Quand un soir, le château illuminé de milliers de bougies, petites flammes affrontant l'obscurité, des calèches défilaient dans la cours, les unes après les autres déglutissant un couple de nobles, grandes robes pour ses dames laissant apparaître d'énormes poitrines, masques de soies noires pour les hommes. Une musique envoûtante s'infiltra jusque dans son repère. Un courant d'air sans doute, ou l'aide d'un destin qui n'avait pas encore frappé, ouvrit sa porte. Tout intrigué le petit prince sauta de son lit, trop grand pour lui, enfila ses souliers , et avança à pas feutrés vers le nouveau monde. Il prit sur lui, affronta sa crainte et ouvrit en grand sa porte. La musique se fut plus entêtante, il calqua ses pas sur la mesure, et suivit les notes pour s'orienter dans l'obscurité de se qui deviendrait sa demeure.
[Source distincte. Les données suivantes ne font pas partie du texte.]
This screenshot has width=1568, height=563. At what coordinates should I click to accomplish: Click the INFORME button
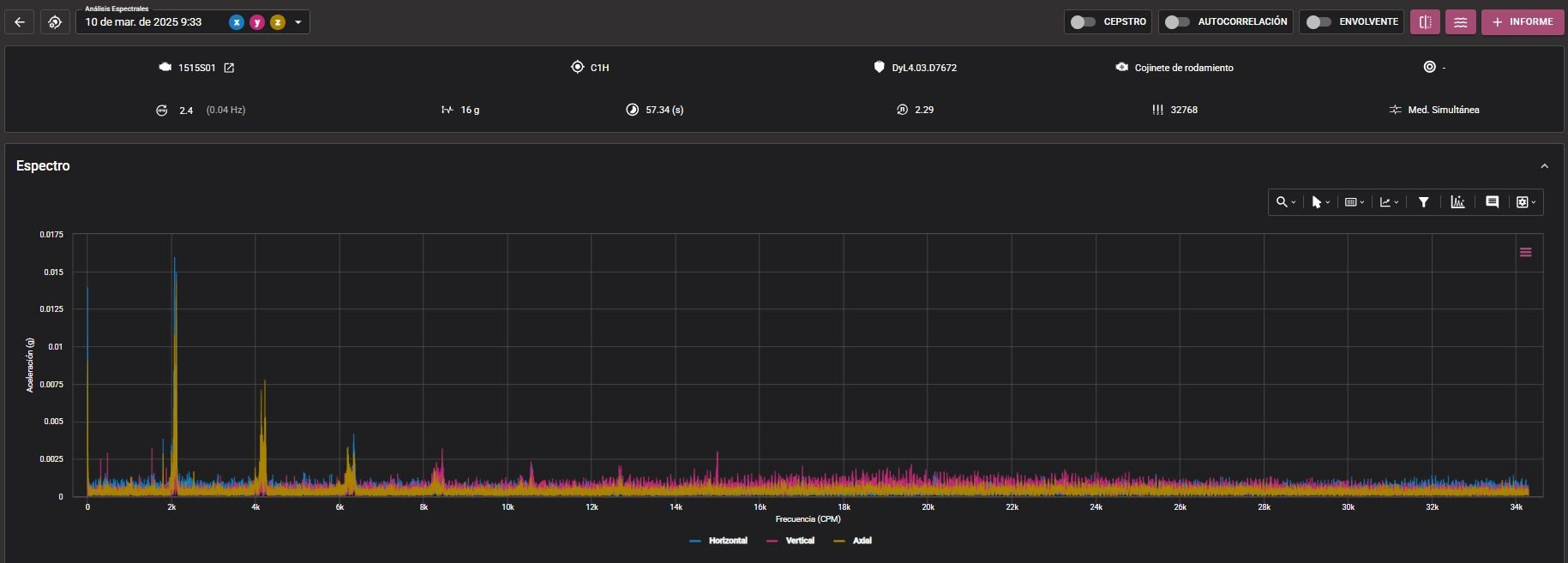pyautogui.click(x=1523, y=22)
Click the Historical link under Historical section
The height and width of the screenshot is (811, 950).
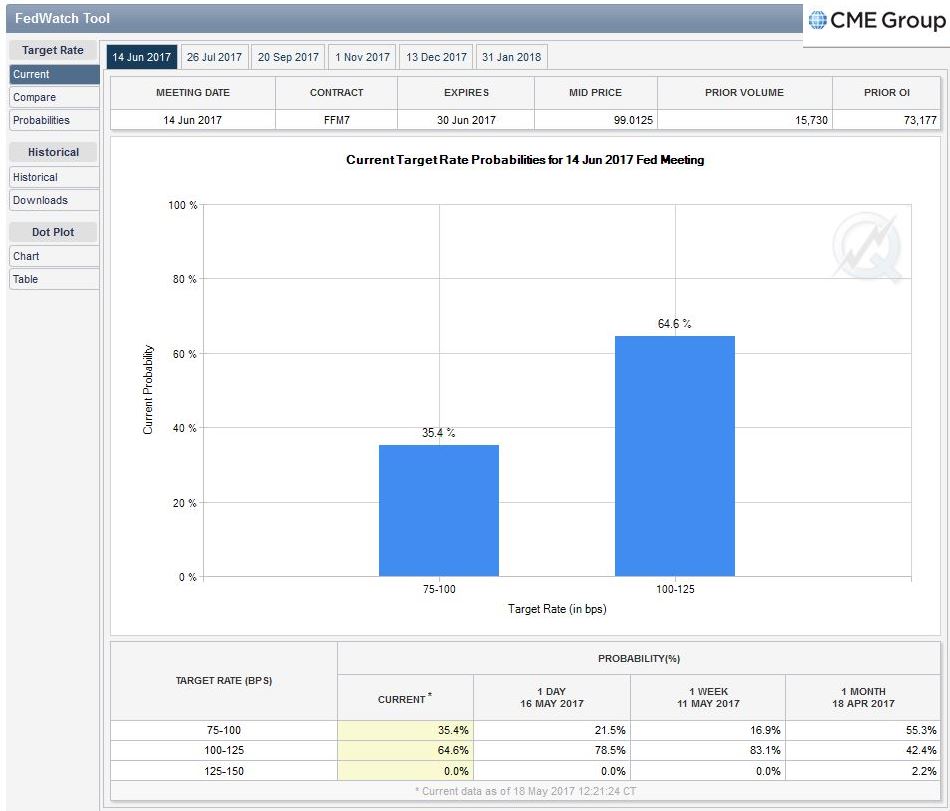click(x=54, y=177)
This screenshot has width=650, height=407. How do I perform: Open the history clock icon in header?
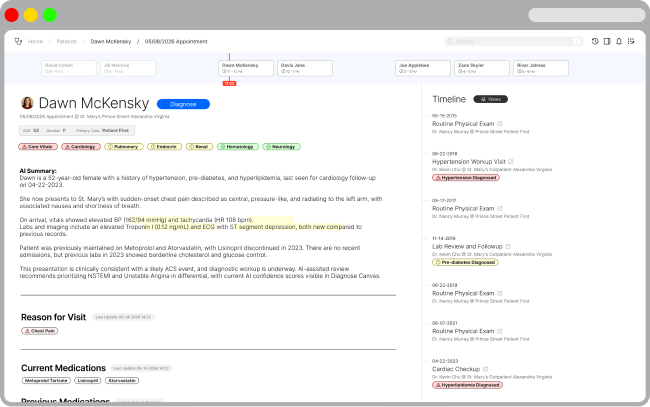click(x=595, y=41)
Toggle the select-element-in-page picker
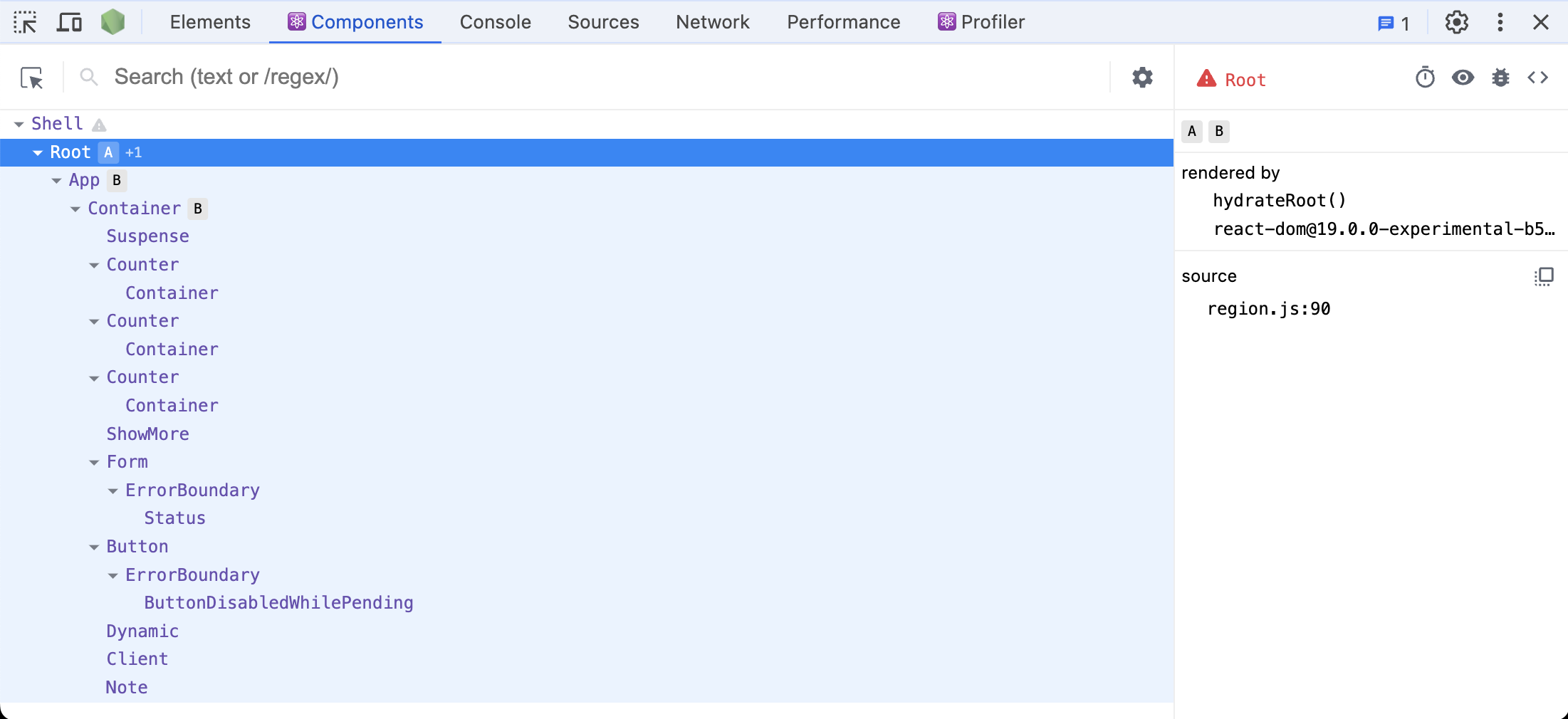The image size is (1568, 719). coord(32,78)
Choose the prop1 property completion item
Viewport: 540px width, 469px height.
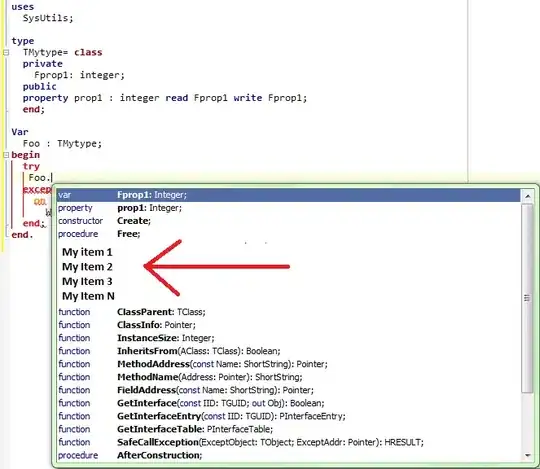pos(289,208)
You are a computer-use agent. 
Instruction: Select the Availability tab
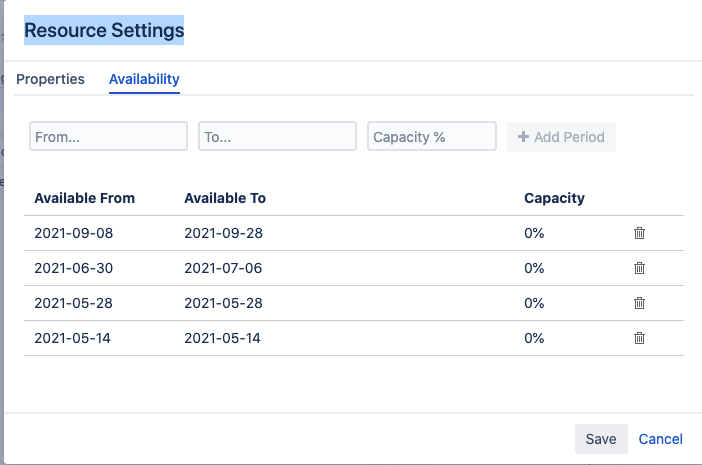[144, 79]
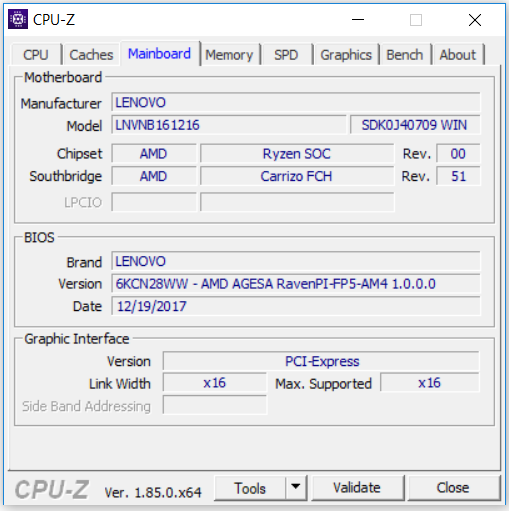Click the Carrizo FCH southbridge field
509x511 pixels.
coord(297,176)
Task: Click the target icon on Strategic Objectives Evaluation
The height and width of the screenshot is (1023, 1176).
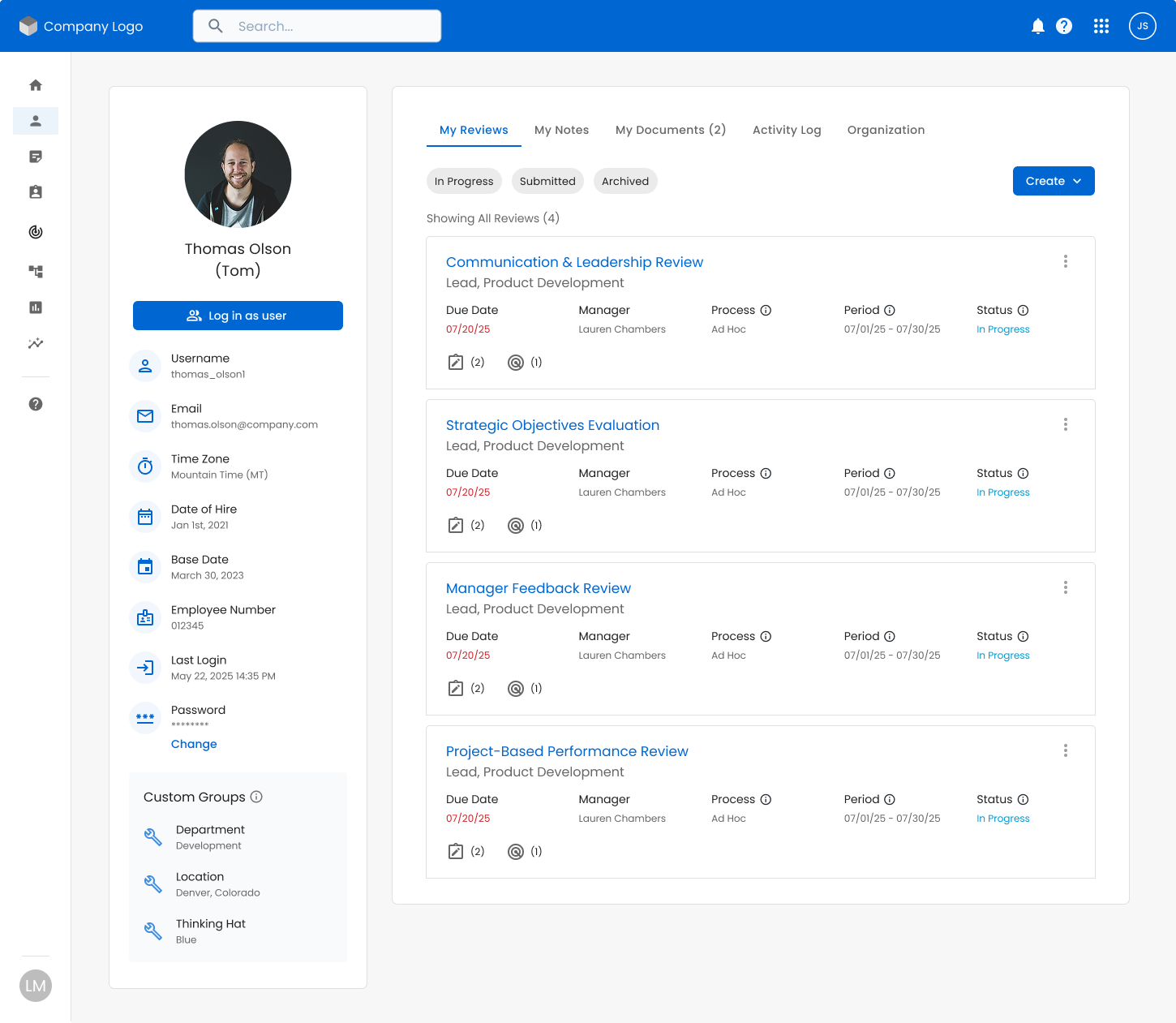Action: 516,525
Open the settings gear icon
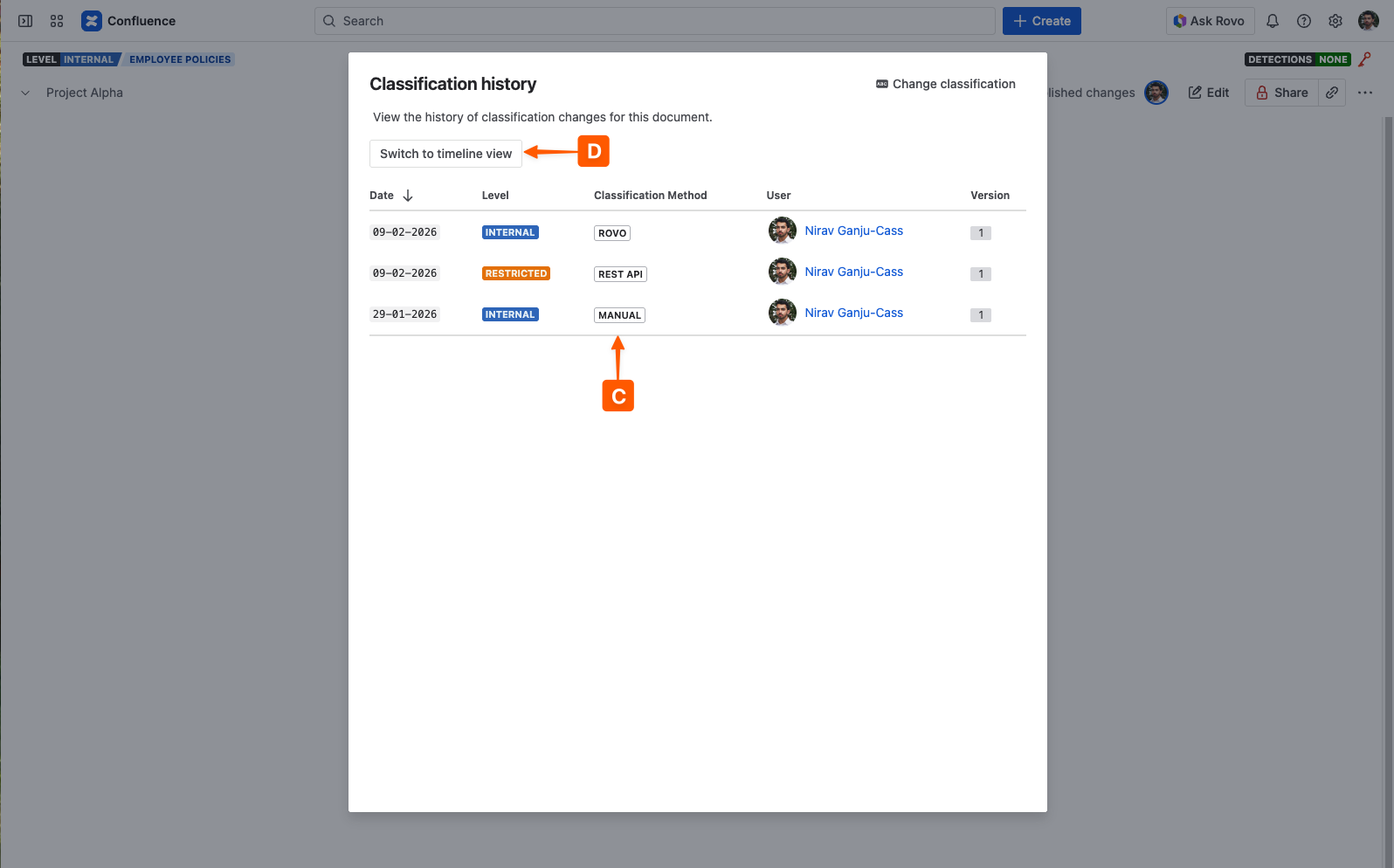The width and height of the screenshot is (1394, 868). [x=1335, y=21]
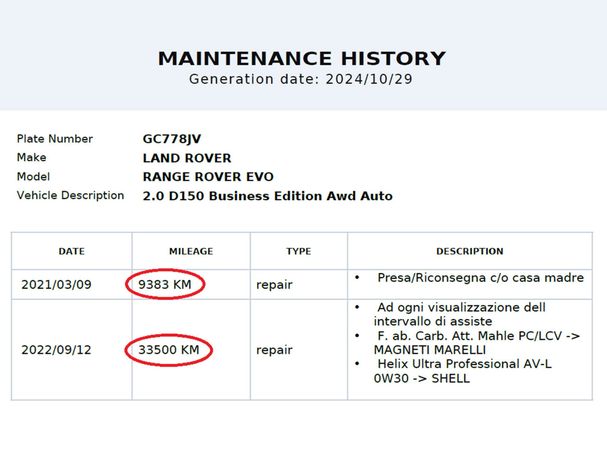This screenshot has height=455, width=607.
Task: Click the LAND ROVER make value
Action: 187,158
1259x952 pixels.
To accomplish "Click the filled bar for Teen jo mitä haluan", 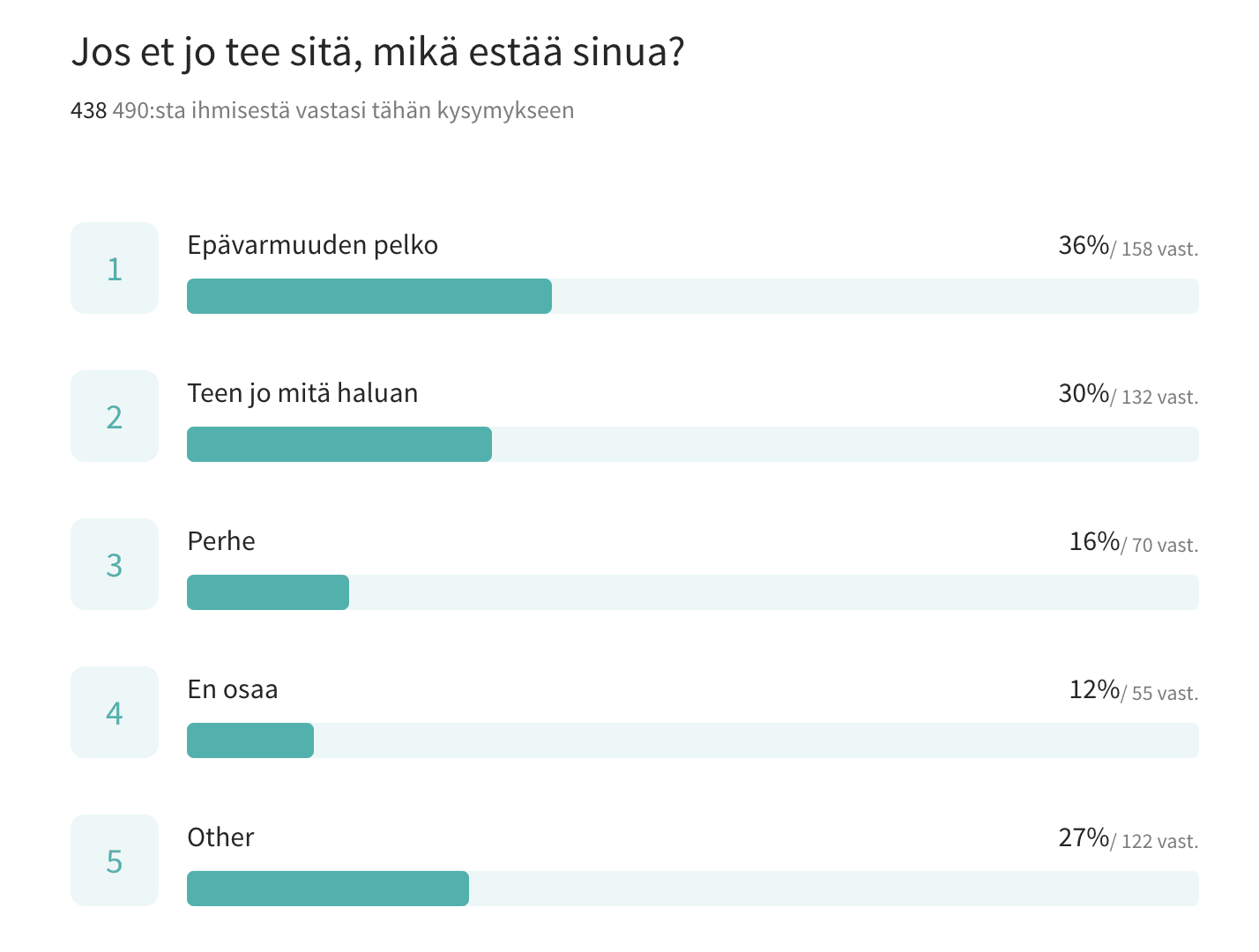I will [339, 444].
Jamais il ne s'était rendu compte que sa chambre trônait dans la plus haute tour, de ses jeunes jambes il descendit les marches, humant l'air de sa liberté soudaine, mais la crainte le rongeait encore, quand enfin la lumière fit son apparition, il se calfeutra dans un recoin, devant lui défilaient solennellement, les différent couples, chacun s'orientant dans une salle différente, il se rendit compte que trois groupes se formait, parmi ses étrangers il distingua ses parents, il n'avait encore jamais vu son père avec un visage aussi dur. Ses géniteurs s'enfermèrent avec leurs groupes dans la première salle.
Petit prince attendit la fin de la procession. Lorsqu'il s'assura que s'en fut finit, il retira avec précaution ses escarpins à talons, courut vers la fameuse salles. Il n'osa ouvrir la porte, colla son oreille contre elle, la musique s'était tût, un silence d'or planait dans le manoir. Son oeil découvrit une percée dans l'ébène, quelle ne fut pas sa surprise, lorsque qu'un énorme sexe fit son apparition pour s'infiltrer dans le corps d'une femme, celle-ci cria si fort, que petit prince referma ses oreilles. Effarée par l'apparition, il manqua de tomber à la renverse, un cri vicieusement s'échappa de sa gorge, lorsque petit prince comprit le bruit qu'il avait émit il courut se réfugier dans une autre pièce, celle-ci ouverte. Un énorme brasier flambait dans la cheminé. Il se cacha derrière un énorme canapé. Deux hommes et une femme, entrèrent juste après lui. Les deux hommes portait une femme, probablement ivre. L'attachèrent sur la table, sortirent du feu un tison, petit prince était effrayé, quand sa peur retomba, lorsqu'il découvrit que ces messieurs allumèrent des bougies tout autour de la femme. Les deux hommes se mirent à nus, déployèrent sur la femme, une poudre. Après avoir exécuté cela, il allumèrent chacun une énorme pipe, et tirèrent lentement dessus, tandis qu'il sirotait une boisson. L'un des deux hommes se leva et tourna son regard vers petit prince. Petit prince n'avait jamais vu un visage comme cela, les yeux étaient injectés de sang, les pupilles complètement dilatées. Sur le visage on distinguait une envie, un manque horrible, visage avide, L'homme se saisit d'un fouet, les lanières brillaient de bout de verres que l'on avait incrusté dans le cuir. Avant même de frapper le premier coup, Petit prince prît la fuite. Courant affolé dans les couloirs de son château, tentant d'ouvrir toute les portes qui s'offrait à lui il tomba en face d'une, fermée, mais il n'en pouvait plus d'errer ainsi, de nouveau il regarda par la serrure, distingua à travers la fumée qui encombrait la salle, des hommes et des femmes jouant aux cartes en silence, le bruit des cartes seul perçait ce nuage de nicotine. Quand un des hommes, se leva dégaina son revolver et fit éclater la tête de son partenaire assis en face de lui. Les femmes se mirent à rire, les hommes prirent des calices et approchèrent le récipient du cadavres pour en prélever le sang qu'ils se mirent à boire avec délectation.
Petit Prince hurla pour de bon, cette fois-ci il partit de nouveau s'enfermer dans son imaginaire, de ne jamais en sortir, mais il n'avait pas encore compris que tout comme l'imaginaire le réel pouvait se transformer.
En dehors de ce texte, il y a une petite vision du monde. En dehors de l'imaginaire, il y a toujours une réalité que l'on tente d'évacuer, en dehors des mots il y a toujours un message qui tente de percer.